Hard Examples Mining in Keras

Posted on Mon 23 October 2017 • Tagged with Deep Learning, Code Snippets, Weird Code

In deep learning, one often works with a high-level interface of a particular framework. No need for computing gradients manually, just stack layers with your favorite Keras.

The bad thing: as soon as it's a black box, black magic effects happen. Today I've faced one weird effect while implementing some kind of hard example mining.

Let's have a look:

from os import environ

import numpy as np
from keras.models import Model
from keras.layers import Dense, Input

environ['CUDA_VISIBLE_DEVICES'] = ''
# i'm running the tests, while my GPUs are fitting some Kaggle datasets

def gen(batch_size):
   while True:
       x_data = np.random.rand(batch_size, 100)
       y_data = np.random.rand(batch_size, 2)
       yield x_data, y_data


def mine_hard_samples(model, datagen, batch_size):
   while True:
       samples, targets = [], []
       while len(samples) < batch_size:
           x_data, y_data = next(datagen)
           preds = model.predict(x_data)
           errors = np.abs(preds - y_data).max(axis=-1) > .99
           samples += x_data[errors].tolist()
           targets += y_data[errors].tolist()

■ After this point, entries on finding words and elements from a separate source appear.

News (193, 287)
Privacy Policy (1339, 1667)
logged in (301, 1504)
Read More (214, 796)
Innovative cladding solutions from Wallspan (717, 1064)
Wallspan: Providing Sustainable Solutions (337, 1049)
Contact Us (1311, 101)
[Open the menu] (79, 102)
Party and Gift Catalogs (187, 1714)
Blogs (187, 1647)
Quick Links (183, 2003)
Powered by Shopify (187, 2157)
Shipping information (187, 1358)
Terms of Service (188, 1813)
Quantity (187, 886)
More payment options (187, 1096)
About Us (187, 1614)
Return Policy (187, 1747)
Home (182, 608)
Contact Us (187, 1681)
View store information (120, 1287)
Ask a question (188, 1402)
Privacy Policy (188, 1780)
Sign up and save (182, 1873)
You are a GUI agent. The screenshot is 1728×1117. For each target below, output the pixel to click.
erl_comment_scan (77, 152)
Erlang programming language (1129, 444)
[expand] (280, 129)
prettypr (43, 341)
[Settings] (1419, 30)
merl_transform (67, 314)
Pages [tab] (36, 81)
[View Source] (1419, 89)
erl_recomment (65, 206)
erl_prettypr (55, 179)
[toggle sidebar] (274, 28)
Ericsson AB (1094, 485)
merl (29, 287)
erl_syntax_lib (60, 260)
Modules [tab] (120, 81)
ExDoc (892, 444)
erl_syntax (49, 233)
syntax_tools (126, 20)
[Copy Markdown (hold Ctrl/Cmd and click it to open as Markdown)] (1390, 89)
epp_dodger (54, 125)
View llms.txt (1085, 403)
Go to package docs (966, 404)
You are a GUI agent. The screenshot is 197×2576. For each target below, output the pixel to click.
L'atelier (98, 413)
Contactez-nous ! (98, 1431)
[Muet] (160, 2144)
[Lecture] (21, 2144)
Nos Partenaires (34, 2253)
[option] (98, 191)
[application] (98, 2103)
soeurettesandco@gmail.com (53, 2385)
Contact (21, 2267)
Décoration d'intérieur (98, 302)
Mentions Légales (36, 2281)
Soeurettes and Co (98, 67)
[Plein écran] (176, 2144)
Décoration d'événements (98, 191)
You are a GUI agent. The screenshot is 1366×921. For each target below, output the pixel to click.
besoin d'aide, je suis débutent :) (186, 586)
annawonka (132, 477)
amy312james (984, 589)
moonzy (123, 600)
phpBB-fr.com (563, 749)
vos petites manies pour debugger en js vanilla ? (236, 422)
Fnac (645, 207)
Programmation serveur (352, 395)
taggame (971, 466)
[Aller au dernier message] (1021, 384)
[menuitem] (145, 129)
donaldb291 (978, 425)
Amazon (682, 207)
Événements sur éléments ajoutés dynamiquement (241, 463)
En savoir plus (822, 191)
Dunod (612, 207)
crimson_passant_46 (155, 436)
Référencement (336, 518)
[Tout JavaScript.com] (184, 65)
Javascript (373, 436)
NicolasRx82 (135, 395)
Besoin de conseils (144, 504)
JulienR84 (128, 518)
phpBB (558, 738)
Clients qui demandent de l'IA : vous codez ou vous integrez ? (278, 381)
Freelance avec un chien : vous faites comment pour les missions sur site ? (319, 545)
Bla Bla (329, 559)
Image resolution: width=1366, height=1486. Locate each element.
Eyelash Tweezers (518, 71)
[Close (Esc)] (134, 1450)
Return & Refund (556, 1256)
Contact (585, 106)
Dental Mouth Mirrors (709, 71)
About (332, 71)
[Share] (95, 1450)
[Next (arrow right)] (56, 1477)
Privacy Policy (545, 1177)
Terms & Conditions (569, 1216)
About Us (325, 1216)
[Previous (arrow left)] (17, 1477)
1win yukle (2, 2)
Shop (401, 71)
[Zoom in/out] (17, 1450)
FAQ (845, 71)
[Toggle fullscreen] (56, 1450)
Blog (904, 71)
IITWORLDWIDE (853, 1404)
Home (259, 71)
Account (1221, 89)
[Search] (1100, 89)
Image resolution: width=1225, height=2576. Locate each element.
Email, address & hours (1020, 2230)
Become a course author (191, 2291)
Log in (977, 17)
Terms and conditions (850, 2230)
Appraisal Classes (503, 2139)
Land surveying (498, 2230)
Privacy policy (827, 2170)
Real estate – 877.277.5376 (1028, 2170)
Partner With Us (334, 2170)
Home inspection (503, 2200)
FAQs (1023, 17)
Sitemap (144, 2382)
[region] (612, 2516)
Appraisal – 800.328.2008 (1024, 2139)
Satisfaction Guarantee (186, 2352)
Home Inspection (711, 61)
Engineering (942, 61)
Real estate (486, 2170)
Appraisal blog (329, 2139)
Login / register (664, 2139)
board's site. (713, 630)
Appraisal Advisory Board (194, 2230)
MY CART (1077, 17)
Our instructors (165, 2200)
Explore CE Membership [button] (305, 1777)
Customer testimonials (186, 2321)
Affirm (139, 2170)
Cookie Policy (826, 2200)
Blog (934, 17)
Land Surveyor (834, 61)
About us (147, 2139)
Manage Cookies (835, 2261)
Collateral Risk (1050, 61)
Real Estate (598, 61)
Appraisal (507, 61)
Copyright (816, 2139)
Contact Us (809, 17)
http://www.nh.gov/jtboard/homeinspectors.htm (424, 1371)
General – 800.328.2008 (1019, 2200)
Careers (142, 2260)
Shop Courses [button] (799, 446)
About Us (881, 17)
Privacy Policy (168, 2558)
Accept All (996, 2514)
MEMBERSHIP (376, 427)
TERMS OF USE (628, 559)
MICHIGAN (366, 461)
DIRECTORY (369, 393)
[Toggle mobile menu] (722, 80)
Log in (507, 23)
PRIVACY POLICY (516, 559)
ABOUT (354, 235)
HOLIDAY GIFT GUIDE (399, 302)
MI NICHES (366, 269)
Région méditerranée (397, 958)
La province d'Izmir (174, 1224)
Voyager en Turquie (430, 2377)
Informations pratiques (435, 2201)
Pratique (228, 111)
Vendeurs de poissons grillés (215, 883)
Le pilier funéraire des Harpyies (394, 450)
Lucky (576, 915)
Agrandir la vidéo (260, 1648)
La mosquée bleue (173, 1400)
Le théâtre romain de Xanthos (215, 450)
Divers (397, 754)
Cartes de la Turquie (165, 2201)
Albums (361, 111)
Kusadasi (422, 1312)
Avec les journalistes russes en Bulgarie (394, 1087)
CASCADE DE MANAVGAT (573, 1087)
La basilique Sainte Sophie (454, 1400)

       regular_samples = batch_size * 2 - len(samples)
       x_data, y_data = next(datagen)
       samples += x_data[:regular_samples].tolist()
       targets += y_data[:regular_samples].tolist()

       samples, targets = map(np.array, (samples, targets))

       idx = np.arange(batch_size * 2)
       np.random.shuffle(idx)
       batch1, batch2 = np.split(idx, 2)
       yield samples[batch1], targets[batch1]
       yield samples[batch2], targets[batch2]


def make_model():
   inp = Input((100,))
   x = Dense(10)(inp)
   out = Dense(2)(x)

   model = Model(inputs=inp, outputs=out)
   model.compile(optimizer='adam', loss='mse')
   return model


def valid_main():
   model = make_model()

   x, y = next(gen(64))
   model.predict(x)
   # magic that helps

   model.fit_generator(mine_hard_samples(model, gen(64), 64),
                       steps_per_epoch=10)


def invalid_main():
   model = make_model()
   model.fit_generator(mine_hard_samples(model, gen(64), 64),
                       steps_per_epoch=10)


if __name__ == '__main__':
   valid_main()
   invalid_main()

I see no reason to describe the whole code - just focus on two last functions. For some mysterious reason, calling predict within a hard sample generator leads to a ValueError. At the same time, it's enough to call a single predict before, and it works.

In the ideal world, I would investigate this in the very deep core of Keras and Tensorflow. In the real world, I'm happy to see the solution working with this weird fix.